**SUPPLIED ENTRIES:**
______________________________

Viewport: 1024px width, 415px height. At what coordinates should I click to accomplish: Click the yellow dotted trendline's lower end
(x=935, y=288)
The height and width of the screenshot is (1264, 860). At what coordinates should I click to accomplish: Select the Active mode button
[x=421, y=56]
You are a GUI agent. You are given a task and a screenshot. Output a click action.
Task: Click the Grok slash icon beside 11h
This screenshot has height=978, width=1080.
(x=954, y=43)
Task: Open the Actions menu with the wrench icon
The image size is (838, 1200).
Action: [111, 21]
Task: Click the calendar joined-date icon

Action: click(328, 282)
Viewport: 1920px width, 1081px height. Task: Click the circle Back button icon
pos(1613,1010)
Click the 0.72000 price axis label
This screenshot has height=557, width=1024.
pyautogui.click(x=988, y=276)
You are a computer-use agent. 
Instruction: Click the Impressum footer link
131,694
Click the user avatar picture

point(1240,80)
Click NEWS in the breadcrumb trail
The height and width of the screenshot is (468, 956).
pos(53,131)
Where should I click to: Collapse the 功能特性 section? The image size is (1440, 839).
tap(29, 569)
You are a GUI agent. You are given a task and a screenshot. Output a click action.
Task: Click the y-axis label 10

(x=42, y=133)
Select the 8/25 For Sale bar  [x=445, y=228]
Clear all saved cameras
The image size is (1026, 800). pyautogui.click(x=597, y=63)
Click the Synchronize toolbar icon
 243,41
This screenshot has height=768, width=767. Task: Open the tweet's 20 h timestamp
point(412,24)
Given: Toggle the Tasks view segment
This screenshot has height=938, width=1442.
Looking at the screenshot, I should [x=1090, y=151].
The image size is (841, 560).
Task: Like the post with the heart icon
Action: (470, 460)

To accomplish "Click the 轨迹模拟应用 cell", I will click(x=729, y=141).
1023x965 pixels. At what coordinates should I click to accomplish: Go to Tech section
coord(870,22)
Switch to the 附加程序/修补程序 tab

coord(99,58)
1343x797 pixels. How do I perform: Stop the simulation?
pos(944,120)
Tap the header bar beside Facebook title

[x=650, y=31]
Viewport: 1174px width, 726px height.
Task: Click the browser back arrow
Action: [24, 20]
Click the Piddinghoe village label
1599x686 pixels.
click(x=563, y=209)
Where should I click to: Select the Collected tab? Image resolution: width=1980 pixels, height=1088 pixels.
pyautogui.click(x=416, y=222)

______________________________

**WHAT THE TASK ASKS:** Quote each line of the data above exactly as written.

**SOLUTION:**
Viewport: 1024px width, 415px height. At what coordinates should I click to accomplish: Click the yellow dotted trendline's lower end
(x=935, y=288)
The height and width of the screenshot is (1264, 860). At what coordinates should I click to accomplish: Select the Active mode button
[x=421, y=56]
You are a GUI agent. You are given a task and a screenshot. Output a click action.
Task: Click the Grok slash icon beside 11h
This screenshot has height=978, width=1080.
(x=954, y=43)
Task: Open the Actions menu with the wrench icon
The image size is (838, 1200).
Action: [111, 21]
Task: Click the calendar joined-date icon

Action: click(328, 282)
Viewport: 1920px width, 1081px height. Task: Click the circle Back button icon
pos(1613,1010)
Click the 0.72000 price axis label
This screenshot has height=557, width=1024.
pyautogui.click(x=988, y=276)
You are a computer-use agent. 
Instruction: Click the Impressum footer link
131,694
Click the user avatar picture

point(1240,80)
Click NEWS in the breadcrumb trail
The height and width of the screenshot is (468, 956).
pos(53,131)
Where should I click to: Collapse the 功能特性 section? The image size is (1440, 839).
tap(29, 569)
You are a GUI agent. You are given a task and a screenshot. Output a click action.
Task: Click the y-axis label 10

(x=42, y=133)
Select the 8/25 For Sale bar  [x=445, y=228]
Clear all saved cameras
The image size is (1026, 800). pyautogui.click(x=597, y=63)
Click the Synchronize toolbar icon
 243,41
This screenshot has height=768, width=767. Task: Open the tweet's 20 h timestamp
point(412,24)
Given: Toggle the Tasks view segment
This screenshot has height=938, width=1442.
Looking at the screenshot, I should [x=1090, y=151].
The image size is (841, 560).
Task: Like the post with the heart icon
Action: (470, 460)

To accomplish "Click the 轨迹模拟应用 cell", I will click(x=729, y=141).
1023x965 pixels. At what coordinates should I click to accomplish: Go to Tech section
coord(870,22)
Switch to the 附加程序/修补程序 tab

coord(99,58)
1343x797 pixels. How do I perform: Stop the simulation?
pos(944,120)
Tap the header bar beside Facebook title

[x=650, y=31]
Viewport: 1174px width, 726px height.
Task: Click the browser back arrow
Action: [24, 20]
Click the Piddinghoe village label
1599x686 pixels.
click(x=563, y=209)
Where should I click to: Select the Collected tab? Image resolution: width=1980 pixels, height=1088 pixels.
pyautogui.click(x=416, y=222)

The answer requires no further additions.